In studies in mice, he and his colleagues, including first authors Dr. Neeti Agarwal, a post-doctoral associate, and Dr. Dinakar Iyer, an instructor in the Department of Medicine – Endocrinology, Diabetes and Metabolism, both at BCM, found that mice that produce Vpr in the liver and fat cells suffer disruption of metabolic pathways. In another experiment, they pumped Vpr in mice as though it were a drug to recreate what happens in patients. Again, the metabolic pathways were disturbed.
“One big surprise was how closely the specific defects in each model resembled the defects in the other – proof that not only is Vpr capable of disrupting these metabolic pathways, but can do so when introduced into the bloodstream of the mice. The second was the finding of fatty liver in these mice. Fatty liver is very prevalent in HIV patients, but we weren’t expecting it in these mice,” said Balasubramanyam. They found that Vpr interferes with pathways involving proper handling of fat by the liver.

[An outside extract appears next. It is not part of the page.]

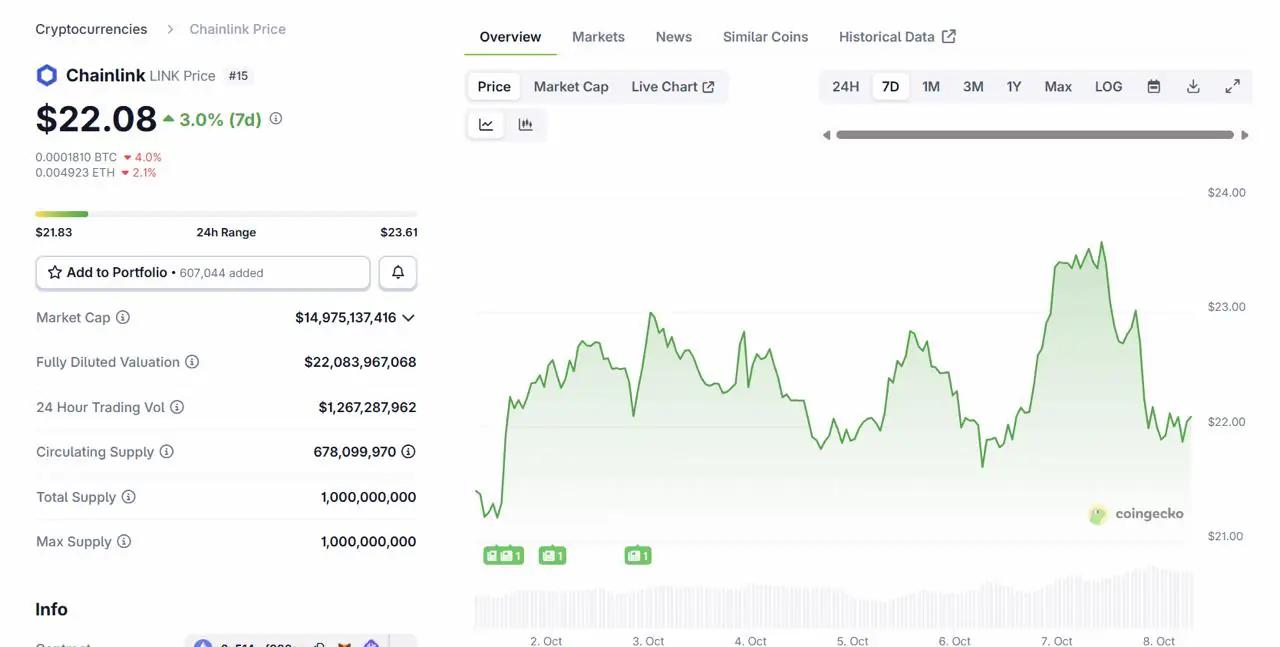Click Add to Portfolio button
This screenshot has height=647, width=1280.
tap(202, 272)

Addressing the mechanisms mediated by Vpr might help HIV patients with the complications of insulin resistance, fatty liver, diabetes and heart disease, he said. One possibility might be using a drug or neutralizing antibodies to block the overall effect of Vpr. It might also be possible to use a drug such as mifepristone to block the glucocorticoid receptor, which Vpr activates.

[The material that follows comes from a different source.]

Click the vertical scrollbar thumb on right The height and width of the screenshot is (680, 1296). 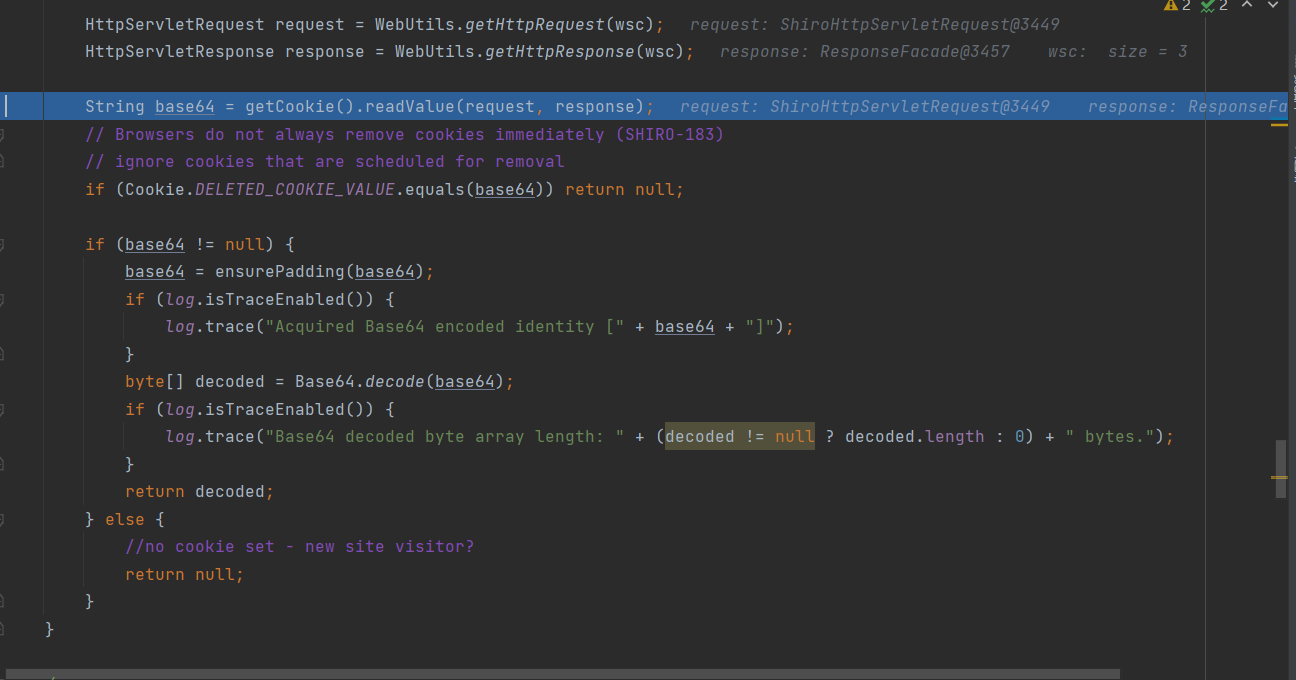tap(1280, 462)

“These findings add to the urgent need for a real cure for HIV, wiping out all traces of the virus, even in reservoirs where it hides,” he said.
It also suggests areas for further research with viruses, particularly those that are chronic or hide in the body for long periods, such as herpes, adenovirus or cytomegalovirus (CMV).
“It would be a good idea to focus research efforts on uncovering more connections between chronic infections and metabolic diseases. Hitherto infectious diseases and metabolic diseases have been considered to be separate and unconnected – I think it’s time to revise our thinking about that,” he said.
Others who took part in this research include: Rajagopal V. Sekhar, Toni Oplt, Eric D. Buras, Susan L. Samson, Maria C. Rodriguez-Barradas and Farook Jahoor, all of BCM; Terry M. Phillips and Tomoshige Kino, both of the National Institutes of Health; Ulrich Schubert of the University of Erlangen in Germany; Jacob Couturier and Dorothy E. Lewis, both of The University of Texas Health Science Center at Houston; Jeffrey B. Kopp of the National Institute of Diabetes and Digestive and Kidney Diseases; and Sanjeet G. Patel of the University of California Los Angeles Medical Center in California. Balasubramanyam, Sekhar and Samson are also with Harris Health System’s Ben Taub Hospital. Rodriguez-Barradas is also with the Michael E. DeBakey Veterans Affairs Medical Center. Buras is now with the University of Michigan in Ann Arbor.
This work was supported by the National Institute of Diabetes and Digestive and Kidney Diseases (Grant DK081553) and a Developmental Grant from the Baylor Center for AIDS Research (National Institute of Allergy and Infectious Diseases [Grant P30AI36211]), a Seed award (NIDDK Grant P30DK079638 [Diabetes Research Center at Baylor]), German Research Council (Grants SFB 796 and 643), the NIDDK Intramural Research Program, and the NIH Office of the Director.